ELLA: Efficient Lifelong Learning for Adapters in Large Language Models

Large Language Models (LLMs) suffer severe catastrophic forgetting when adapted sequentially to new tasks in a continual learning (CL) setting. Existing approaches are fundamentally limited: replay-based methods are impractical and privacy-violating, while strict orthogonality-based methods collapse under scale: each new task is projected onto an orthogonal complement, progressively reducing the residual degrees of freedom and eliminating forward transfer by forbidding overlap in shared representations. In this work, we introduce ELLA, a training framework built on the principle of selective subspace de-correlation. Rather than forbidding all overlap, ELLA explicitly characterizes the structure of past updates and penalizes alignments along their high-energy, task-specific directions, while preserving freedom in the low-energy residual subspaces to enable transfer. Formally, this is realized via a lightweight regularizer on a single aggregated update matrix. We prove this mechanism corresponds to an anisotropic shrinkage operator that bounds interference, yielding a penalty that is both memory- and compute-constant regardless of task sequence length. ELLA requires no data replay, no architectural expansion, and negligible storage. Empirically, it achieves state-of-the-art CL performance on three popular benchmarks, with relative accuracy gains of up to $9.6\%$ and a $35\times$ smaller memory footprint. Further, ELLA scales robustly across architectures and actively enhances the model's zero-shot generalization performance on unseen tasks, establishing a principled and scalable solution for constructive lifelong LLM adaptation.
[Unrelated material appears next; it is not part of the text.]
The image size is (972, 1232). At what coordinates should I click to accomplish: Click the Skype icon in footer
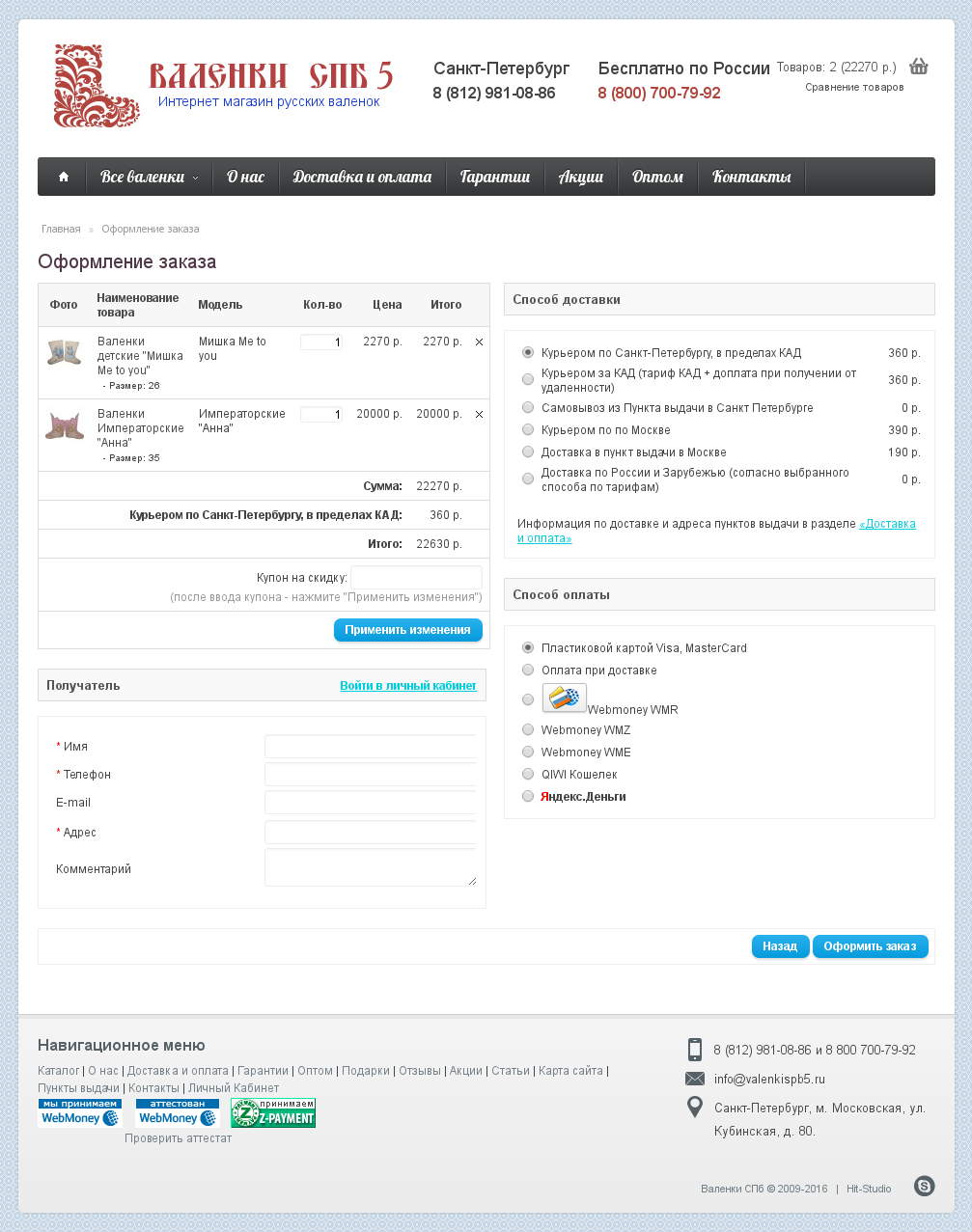point(924,1187)
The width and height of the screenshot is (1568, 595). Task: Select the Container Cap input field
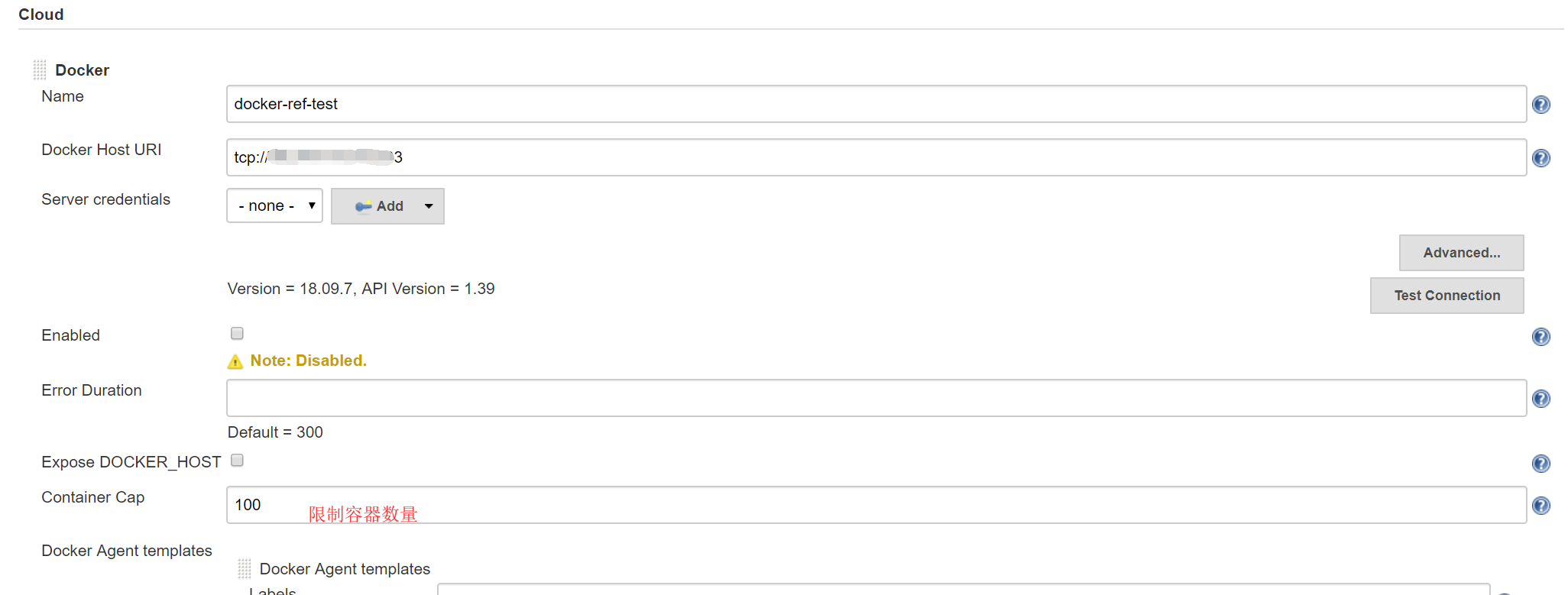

翻译：在持续学习（CL）场景中，当大型语言模型（LLMs）被依次适配到新任务时，会遭受严重的灾难性遗忘问题。现有方法存在根本性局限：基于回放的方法既不实用又违反隐私保护，而基于严格正交性的方法在规模扩展下会失效——每个新任务被投影到正交补空间上，逐步减少残差自由度，并通过禁止共享表征的重叠来消除前向迁移。本文提出ELLA，一种基于选择性子空间去相关原则的训练框架。ELLA并非禁止所有重叠，而是显式刻画历史更新结构，沿其高能量、任务特定方向惩罚对齐，同时在低能量残差子空间中保留自由度以实现迁移。该机制通过轻量级正则化器作用于单一聚合更新矩阵得以实现。我们证明该机制对应一个能约束干扰的各向异性收缩算子，所产生的惩罚项在内存和计算上均为常数，与任务序列长度无关。ELLA无需数据回放、无需架构扩展，且存储开销可忽略。实验表明，该方法在三个主流基准测试中达到最先进的持续学习性能，相对准确率提升最高达$9.6\%$，内存占用减少$35$倍。此外，ELLA在不同架构间具有稳健的扩展性，并能主动增强模型在未见任务上的零样本泛化性能，为构建性终身LLM适配提供了原则性且可扩展的解决方案。